Shodan the incidence of out-of-wedlock births has been rising sharply in just about every American ethnic group in the last few decades. Why do you think this is a black thing simply because blacks have a headstart on a nation-wide trend?

Think of this way: if having children out of wedlock is a black thing that other groups are resistance to, then a reasonable assumption would be that over time, as the effects of assimilation dilute out the habits of “black culture”, the incidence of OOW births among blacks would decrease. Assimilation has this effect on other cultural traits, so why would this supposed trait of OOW births be any different?

And yet its not decreasing. It’s increasing. Not just in blacks, but in whites and Hispanics, too.

That suggests something more is going on. Disportionate poverty may have something to do with why we see more of ithis in blacks. Disproportionate incarceration rates and disproportionate levels of education between males and females may also play a role. Point is, calling it a black thing is short-sighted.

What are the differences between black and white America?

1+ for the differences in worship. Black culture has the better music by far.
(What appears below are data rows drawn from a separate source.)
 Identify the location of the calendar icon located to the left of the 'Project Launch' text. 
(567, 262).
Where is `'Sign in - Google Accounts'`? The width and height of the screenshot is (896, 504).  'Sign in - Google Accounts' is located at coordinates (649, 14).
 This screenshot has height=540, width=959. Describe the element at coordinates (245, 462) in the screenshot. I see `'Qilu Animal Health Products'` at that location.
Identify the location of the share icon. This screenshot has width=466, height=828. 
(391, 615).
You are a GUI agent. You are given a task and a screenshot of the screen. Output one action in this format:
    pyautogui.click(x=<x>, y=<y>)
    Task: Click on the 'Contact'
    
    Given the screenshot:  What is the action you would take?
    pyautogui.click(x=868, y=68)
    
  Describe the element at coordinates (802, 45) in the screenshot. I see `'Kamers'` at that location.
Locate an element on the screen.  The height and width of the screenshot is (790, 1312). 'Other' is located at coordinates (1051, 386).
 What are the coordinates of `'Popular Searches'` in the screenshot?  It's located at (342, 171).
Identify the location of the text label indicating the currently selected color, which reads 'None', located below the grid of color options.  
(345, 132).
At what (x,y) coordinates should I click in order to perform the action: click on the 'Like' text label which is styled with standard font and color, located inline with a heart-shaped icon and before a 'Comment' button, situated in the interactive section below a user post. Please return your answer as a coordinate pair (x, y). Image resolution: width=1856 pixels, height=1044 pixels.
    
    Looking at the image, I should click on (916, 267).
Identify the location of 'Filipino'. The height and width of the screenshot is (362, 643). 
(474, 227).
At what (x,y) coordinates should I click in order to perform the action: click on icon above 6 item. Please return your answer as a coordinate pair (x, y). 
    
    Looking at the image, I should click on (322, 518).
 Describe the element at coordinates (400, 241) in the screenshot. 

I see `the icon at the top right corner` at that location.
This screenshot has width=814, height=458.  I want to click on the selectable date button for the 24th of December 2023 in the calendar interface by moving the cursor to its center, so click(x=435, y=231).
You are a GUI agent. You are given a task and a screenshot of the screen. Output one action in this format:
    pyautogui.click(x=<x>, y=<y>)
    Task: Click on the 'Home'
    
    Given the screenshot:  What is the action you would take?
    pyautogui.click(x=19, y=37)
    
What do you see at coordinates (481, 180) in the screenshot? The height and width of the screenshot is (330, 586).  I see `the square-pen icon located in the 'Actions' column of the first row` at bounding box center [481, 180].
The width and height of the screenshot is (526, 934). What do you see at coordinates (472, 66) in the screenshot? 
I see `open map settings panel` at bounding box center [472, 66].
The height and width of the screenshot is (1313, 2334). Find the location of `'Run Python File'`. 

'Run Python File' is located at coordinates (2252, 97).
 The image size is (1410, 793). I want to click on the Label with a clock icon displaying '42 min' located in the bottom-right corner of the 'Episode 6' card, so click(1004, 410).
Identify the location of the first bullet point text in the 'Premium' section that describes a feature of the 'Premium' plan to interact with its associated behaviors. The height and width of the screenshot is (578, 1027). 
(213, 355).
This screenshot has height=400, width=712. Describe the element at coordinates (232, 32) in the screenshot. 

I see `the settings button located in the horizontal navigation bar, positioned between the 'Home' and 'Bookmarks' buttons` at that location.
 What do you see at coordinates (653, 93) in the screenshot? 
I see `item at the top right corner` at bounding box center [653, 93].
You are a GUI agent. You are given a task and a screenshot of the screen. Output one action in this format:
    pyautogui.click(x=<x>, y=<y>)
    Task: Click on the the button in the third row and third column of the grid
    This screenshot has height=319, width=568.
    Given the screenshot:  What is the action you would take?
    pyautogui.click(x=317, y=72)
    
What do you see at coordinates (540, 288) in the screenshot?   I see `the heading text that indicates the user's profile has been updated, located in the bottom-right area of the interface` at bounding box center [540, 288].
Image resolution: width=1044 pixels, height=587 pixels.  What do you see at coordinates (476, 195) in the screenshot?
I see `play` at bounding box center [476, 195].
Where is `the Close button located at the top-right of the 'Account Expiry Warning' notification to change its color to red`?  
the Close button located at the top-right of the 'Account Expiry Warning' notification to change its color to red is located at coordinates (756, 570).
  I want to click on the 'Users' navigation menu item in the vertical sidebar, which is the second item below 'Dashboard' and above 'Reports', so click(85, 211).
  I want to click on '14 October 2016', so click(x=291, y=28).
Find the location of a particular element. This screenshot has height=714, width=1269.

Although it seems to me African American church goers spent an inordinate amount of time in their churches.

It seems to me overall though that when on the same economic footing we’re not all that different. I’ve lived in Maryland since the 80’s and have worked with African Americans pretty much my entire career.

When there’s economic disparity though which is highly prevalent where I live there’s a big difference, in the schools for instance. My son attends a high school that’s probably 75 or 80% African American and it’s been going down hill over the last 15 years or so. The last year has seen a big increase in violence, there’s been a shooting not at the school but at the mall that was directly related to the fighting at school which was all among African American kids from different neighborhoods all of which are subsidized housing.

By the numbers derived from standardized testing there’s little interest shown by the majority in getting an education. The school’s recently undergone zero basing most of the teaching staff has been replaced, as if it was their fault. But that’s a different topic, perhaps.